Task goal – Find the lines holding the string "profile" in the data, then copy all of them.
[Recorded information — start]
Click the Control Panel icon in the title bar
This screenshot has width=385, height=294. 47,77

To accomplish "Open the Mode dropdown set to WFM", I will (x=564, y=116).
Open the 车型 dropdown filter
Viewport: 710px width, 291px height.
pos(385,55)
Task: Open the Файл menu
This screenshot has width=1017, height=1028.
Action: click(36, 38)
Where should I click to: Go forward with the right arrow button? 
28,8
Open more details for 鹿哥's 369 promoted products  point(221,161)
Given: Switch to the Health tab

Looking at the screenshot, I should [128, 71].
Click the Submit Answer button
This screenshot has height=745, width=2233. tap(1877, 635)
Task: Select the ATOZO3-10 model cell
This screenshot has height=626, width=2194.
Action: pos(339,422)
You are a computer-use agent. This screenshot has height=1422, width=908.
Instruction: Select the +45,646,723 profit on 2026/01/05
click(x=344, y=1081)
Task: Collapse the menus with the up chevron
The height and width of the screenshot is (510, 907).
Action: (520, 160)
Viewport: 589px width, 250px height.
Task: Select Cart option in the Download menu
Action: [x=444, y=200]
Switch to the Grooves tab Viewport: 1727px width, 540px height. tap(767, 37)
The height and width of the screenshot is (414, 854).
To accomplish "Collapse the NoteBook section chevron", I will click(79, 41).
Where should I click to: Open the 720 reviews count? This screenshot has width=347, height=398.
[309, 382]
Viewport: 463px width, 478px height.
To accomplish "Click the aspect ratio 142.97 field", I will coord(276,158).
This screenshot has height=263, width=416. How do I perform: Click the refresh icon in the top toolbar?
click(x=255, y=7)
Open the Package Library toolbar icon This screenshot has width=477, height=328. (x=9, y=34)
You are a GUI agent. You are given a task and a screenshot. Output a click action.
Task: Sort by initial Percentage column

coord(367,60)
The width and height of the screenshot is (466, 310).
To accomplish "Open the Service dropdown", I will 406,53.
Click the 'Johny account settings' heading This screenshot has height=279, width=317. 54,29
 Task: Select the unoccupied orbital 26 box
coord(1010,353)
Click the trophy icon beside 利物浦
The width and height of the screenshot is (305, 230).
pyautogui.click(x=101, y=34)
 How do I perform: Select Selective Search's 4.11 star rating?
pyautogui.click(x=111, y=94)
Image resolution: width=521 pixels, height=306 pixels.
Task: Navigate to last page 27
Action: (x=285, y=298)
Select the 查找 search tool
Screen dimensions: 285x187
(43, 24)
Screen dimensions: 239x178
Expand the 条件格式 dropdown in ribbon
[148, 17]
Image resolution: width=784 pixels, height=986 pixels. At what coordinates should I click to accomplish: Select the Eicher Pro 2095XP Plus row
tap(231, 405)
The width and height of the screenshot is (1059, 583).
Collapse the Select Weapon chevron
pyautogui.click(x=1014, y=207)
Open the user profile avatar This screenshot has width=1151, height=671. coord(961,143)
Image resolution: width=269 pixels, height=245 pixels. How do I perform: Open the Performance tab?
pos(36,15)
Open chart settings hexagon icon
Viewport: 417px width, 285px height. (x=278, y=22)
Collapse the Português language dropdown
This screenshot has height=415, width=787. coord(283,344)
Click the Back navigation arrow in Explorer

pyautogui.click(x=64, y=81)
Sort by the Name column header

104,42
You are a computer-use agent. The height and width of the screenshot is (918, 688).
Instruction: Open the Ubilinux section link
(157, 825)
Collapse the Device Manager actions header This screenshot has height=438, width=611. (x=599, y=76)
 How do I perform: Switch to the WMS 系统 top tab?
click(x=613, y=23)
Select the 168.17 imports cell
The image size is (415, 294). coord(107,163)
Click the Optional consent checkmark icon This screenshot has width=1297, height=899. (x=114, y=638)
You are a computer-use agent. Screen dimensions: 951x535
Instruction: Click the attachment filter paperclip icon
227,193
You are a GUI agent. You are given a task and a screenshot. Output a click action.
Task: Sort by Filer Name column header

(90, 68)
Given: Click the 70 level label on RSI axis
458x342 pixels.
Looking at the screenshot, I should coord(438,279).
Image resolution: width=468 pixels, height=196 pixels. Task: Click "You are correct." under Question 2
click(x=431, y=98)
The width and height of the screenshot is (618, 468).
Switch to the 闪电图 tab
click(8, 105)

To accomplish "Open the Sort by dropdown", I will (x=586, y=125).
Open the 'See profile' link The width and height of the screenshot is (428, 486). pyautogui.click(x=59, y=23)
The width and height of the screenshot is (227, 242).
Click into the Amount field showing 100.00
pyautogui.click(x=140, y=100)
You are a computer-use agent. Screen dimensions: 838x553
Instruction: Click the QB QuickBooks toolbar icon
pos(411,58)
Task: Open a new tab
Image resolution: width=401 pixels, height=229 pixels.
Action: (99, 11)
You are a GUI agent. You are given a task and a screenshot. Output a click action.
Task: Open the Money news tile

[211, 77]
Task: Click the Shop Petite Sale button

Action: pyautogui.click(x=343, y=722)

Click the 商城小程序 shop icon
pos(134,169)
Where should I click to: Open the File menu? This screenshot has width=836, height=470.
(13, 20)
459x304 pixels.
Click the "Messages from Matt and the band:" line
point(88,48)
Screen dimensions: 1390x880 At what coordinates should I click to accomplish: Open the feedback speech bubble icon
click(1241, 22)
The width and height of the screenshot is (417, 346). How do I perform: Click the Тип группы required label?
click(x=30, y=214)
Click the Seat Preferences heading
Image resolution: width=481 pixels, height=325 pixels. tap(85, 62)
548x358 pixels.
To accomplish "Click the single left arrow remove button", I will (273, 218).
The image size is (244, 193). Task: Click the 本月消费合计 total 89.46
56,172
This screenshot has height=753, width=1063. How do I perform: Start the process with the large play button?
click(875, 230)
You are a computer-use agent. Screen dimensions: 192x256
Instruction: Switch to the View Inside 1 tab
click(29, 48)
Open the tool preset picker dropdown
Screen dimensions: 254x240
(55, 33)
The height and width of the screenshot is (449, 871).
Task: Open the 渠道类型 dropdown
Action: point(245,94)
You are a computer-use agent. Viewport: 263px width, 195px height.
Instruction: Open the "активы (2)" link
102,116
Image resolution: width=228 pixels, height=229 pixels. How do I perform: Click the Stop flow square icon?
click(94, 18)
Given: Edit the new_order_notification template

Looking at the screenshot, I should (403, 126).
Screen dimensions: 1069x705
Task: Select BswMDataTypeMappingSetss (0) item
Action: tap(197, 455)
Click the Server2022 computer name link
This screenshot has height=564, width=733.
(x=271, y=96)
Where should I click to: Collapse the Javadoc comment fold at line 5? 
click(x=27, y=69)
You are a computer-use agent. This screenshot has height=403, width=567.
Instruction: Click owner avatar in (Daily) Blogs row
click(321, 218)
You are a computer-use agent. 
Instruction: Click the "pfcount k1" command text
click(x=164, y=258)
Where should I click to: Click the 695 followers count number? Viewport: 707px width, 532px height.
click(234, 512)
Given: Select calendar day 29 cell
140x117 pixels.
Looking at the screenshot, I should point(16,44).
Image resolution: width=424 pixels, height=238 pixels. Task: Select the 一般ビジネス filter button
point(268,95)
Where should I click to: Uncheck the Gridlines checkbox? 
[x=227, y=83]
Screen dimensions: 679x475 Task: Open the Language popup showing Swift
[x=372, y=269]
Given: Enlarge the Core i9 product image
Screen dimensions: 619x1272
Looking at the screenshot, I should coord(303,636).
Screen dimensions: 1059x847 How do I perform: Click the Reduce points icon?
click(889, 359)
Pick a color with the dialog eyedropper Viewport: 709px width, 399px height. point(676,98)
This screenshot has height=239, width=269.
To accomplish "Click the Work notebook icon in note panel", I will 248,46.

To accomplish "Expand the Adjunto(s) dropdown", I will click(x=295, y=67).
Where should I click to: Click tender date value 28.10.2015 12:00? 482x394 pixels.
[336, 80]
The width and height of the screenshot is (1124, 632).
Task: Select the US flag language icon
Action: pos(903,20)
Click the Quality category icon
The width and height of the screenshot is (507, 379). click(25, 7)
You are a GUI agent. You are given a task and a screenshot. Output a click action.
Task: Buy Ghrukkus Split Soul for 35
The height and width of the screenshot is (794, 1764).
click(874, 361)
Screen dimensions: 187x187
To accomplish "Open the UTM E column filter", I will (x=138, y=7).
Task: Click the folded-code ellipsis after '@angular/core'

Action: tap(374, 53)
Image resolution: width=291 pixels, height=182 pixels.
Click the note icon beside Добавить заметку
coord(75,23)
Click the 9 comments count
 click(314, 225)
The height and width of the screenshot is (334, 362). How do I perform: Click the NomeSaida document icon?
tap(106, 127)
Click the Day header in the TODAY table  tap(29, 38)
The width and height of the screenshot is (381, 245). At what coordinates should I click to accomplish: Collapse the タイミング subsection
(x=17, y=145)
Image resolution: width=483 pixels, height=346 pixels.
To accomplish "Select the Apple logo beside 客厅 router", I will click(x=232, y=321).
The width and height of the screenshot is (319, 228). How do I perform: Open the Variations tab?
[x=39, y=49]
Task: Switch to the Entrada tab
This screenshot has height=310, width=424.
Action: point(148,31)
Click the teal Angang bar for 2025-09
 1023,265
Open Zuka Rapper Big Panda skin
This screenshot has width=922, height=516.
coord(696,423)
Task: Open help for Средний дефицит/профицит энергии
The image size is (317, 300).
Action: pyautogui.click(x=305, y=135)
[Recorded information — finish]
Output below –
Open the user profile avatar This screenshot has width=1151, height=671. coord(961,143)
Open the 'See profile' link The width and height of the screenshot is (428, 486). pyautogui.click(x=59, y=23)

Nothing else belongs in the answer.